Cumhuriyet Halk Partisi Genel Sekreteri Sayın Gürsel Tekin, Atatürk ve İnönü'ye laf dokundurmuş. Kendisini şiddetle protesto ediyorum.
Hele hele, "sarayda oturan zat-ı muhterem maşallah her şeyle uğraşıyor" şeklindeki cümlesini hiç beğenmedim. Yakışık almadı.
Tekin, otuzlu yıllarda, Atatürk'ün çevresindeki "mutad zevatın" (başta Kılıç Ali olmak üzere) Çankaya Köşkü'nden "saray" şeklinde sözettiğini bilmiyor olamaz.

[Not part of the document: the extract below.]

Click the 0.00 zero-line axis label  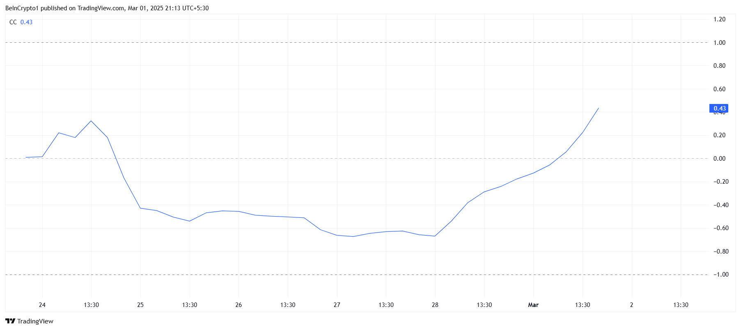coord(719,159)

Politikaya atılmadan önceki asıl mesleği garsonluk olduğuna göre, bütün o dönemin "hatıratını" elbette sular seller gibi okumuştur.

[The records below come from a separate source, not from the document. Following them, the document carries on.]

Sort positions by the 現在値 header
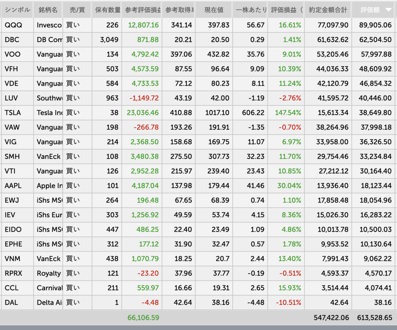The height and width of the screenshot is (330, 397). (x=213, y=10)
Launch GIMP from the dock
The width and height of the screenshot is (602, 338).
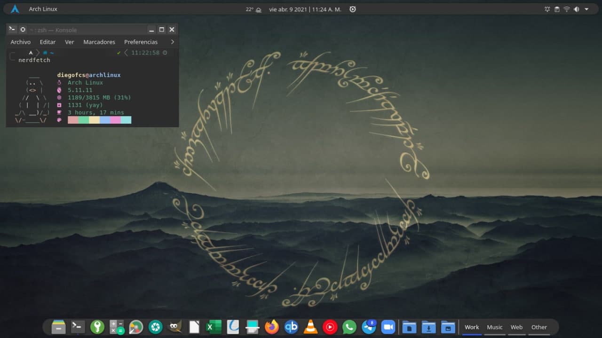(175, 327)
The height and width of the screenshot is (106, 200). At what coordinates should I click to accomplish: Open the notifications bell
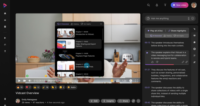point(157,5)
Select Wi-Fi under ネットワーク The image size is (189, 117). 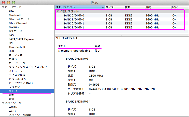pos(13,111)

Başka bir yazıda kendisini "saray şoforu Çorumlu Dadal" ile de tanıştırırız inşallah, o yıllarda köşkü halkın nasıl algıladığını da görür.
Ayrıca, Atatürk'ün İstanbul'a geldikçe kaldığı Dolmabahçe Sarayı'na laf dokundurmak da ayıptır.

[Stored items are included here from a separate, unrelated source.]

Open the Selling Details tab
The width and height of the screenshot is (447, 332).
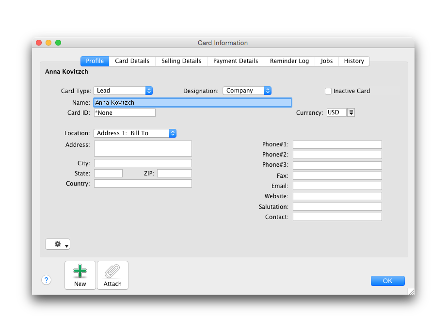[x=181, y=61]
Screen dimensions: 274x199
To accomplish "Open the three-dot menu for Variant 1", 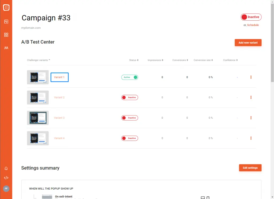I will pyautogui.click(x=251, y=77).
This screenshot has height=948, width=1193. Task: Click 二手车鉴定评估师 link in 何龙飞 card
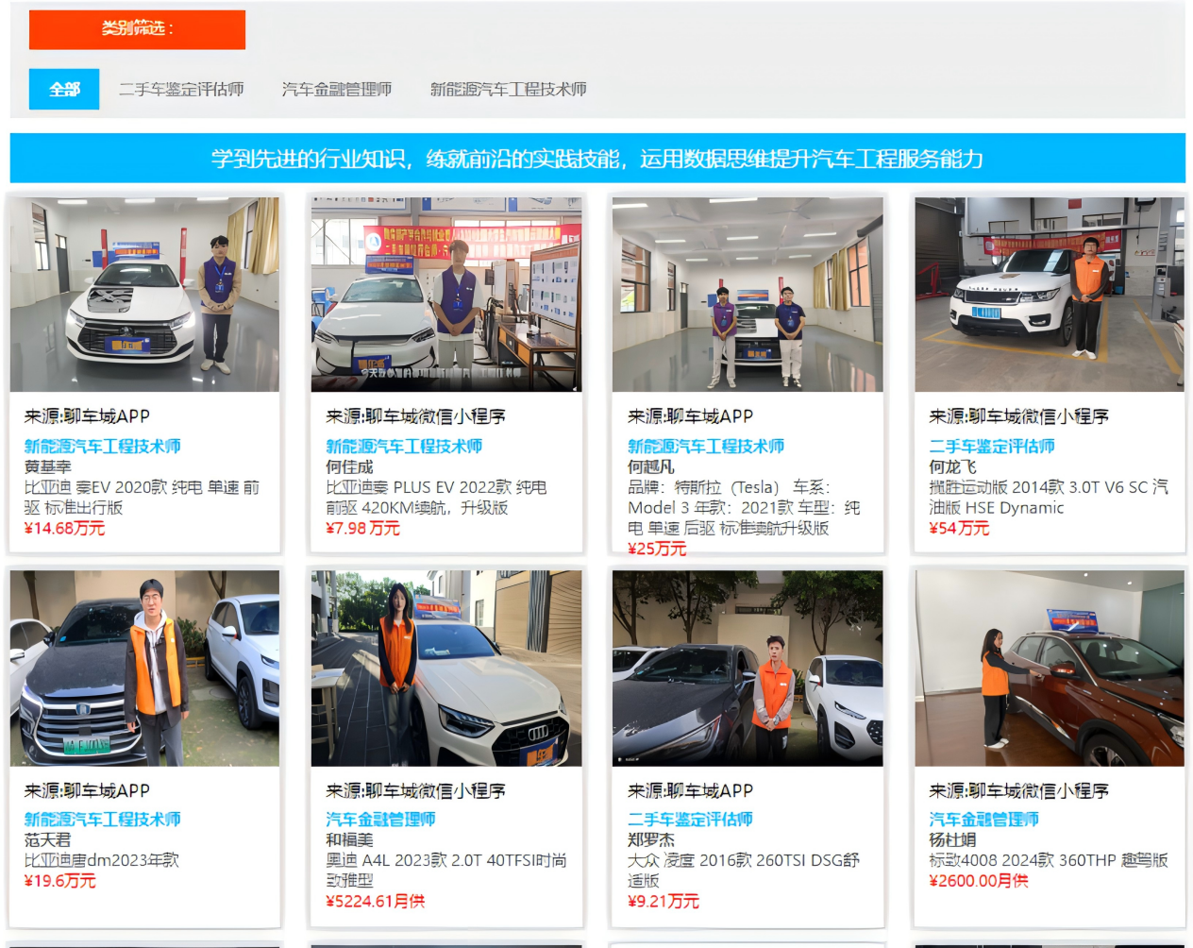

Seçime girecek milletvekili listelerini tek başına yapan, hükümet üyelerini kendisi saptayan, valileri ve büyükelçileri de kendisi belirleyen Atatürk'e dil uzatıyor...
Hani utanmasa, Atatürk'ün hükümeti ara sıra "sofrada" topladığını bile iddia edecek!
Sayın Tekin, başbakanlıktan meclise asla danışmadan adam kovan (İnönü), başbakanlığa adam getiren (Bayar) Atatürk'ün "her işe karıştığını" mı söylemek istiyor?
"Türkiye'de herşey olur, başkanlık sistemi olmaz" dediğine göre...
Ayrıca, tıpkı Ebedi Şef gibi bütün dış politikayı kendisi yürüten Milli Şef de demek ki Türkiye'de asla olmayacak bir iş peşindeymiş! Hay Allah.